Update the stretch from "Click the TraceHeight label in diagram" through "Viewport: 698px width, 375px height." by changing "diagram" to "chart" and leaving everything else unchanged. Give back only those lines.

● **GIVEN DATA**

────────

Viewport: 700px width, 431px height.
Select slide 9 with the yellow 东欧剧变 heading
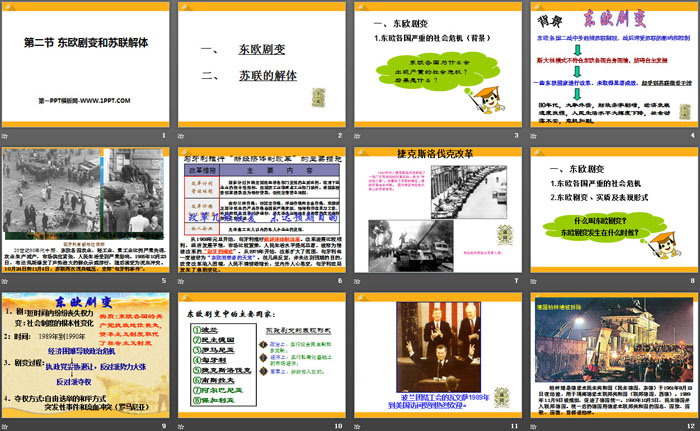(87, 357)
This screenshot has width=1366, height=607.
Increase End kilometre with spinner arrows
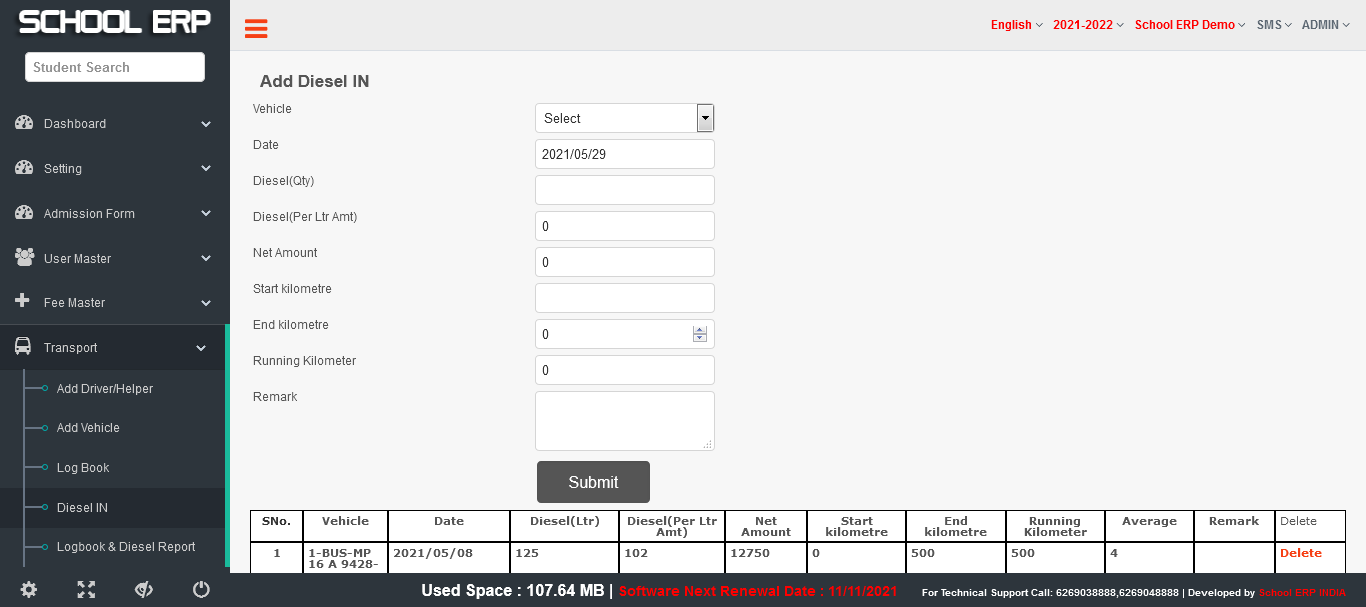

────────

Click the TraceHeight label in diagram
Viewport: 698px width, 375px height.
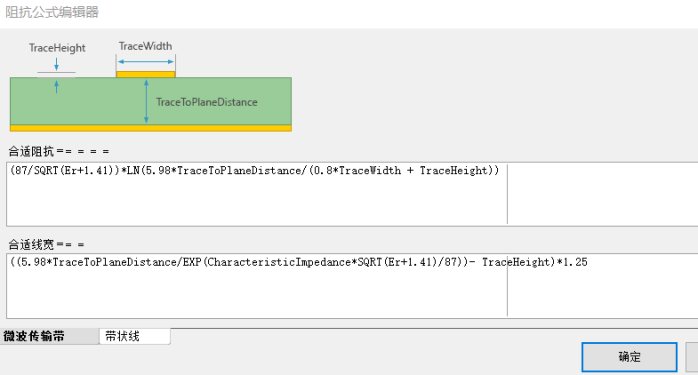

────────

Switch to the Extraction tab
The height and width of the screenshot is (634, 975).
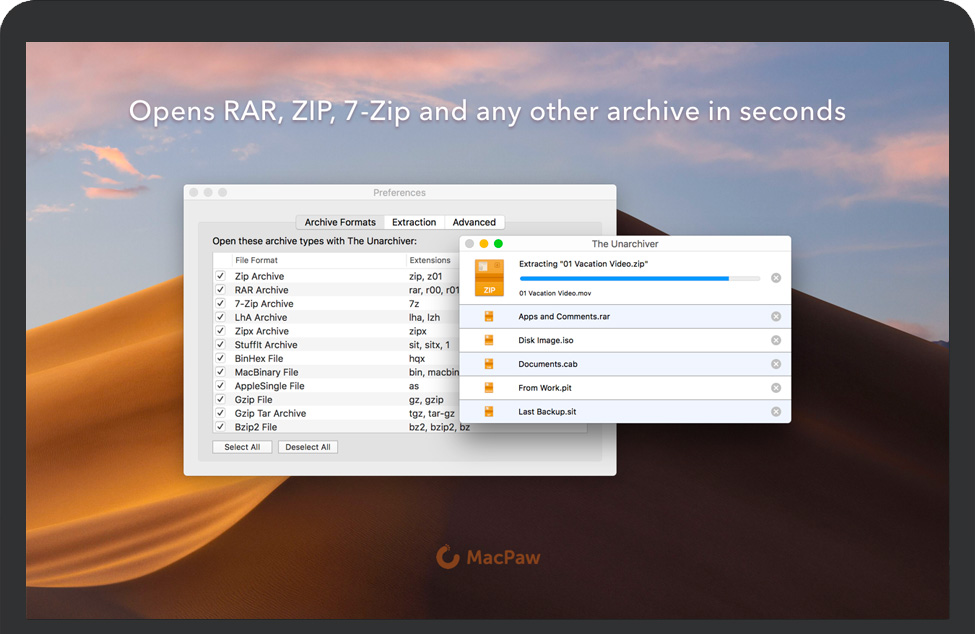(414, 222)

────────

● **RESPONSE**
Click the TraceHeight label in chart
Viewport: 698px width, 375px height.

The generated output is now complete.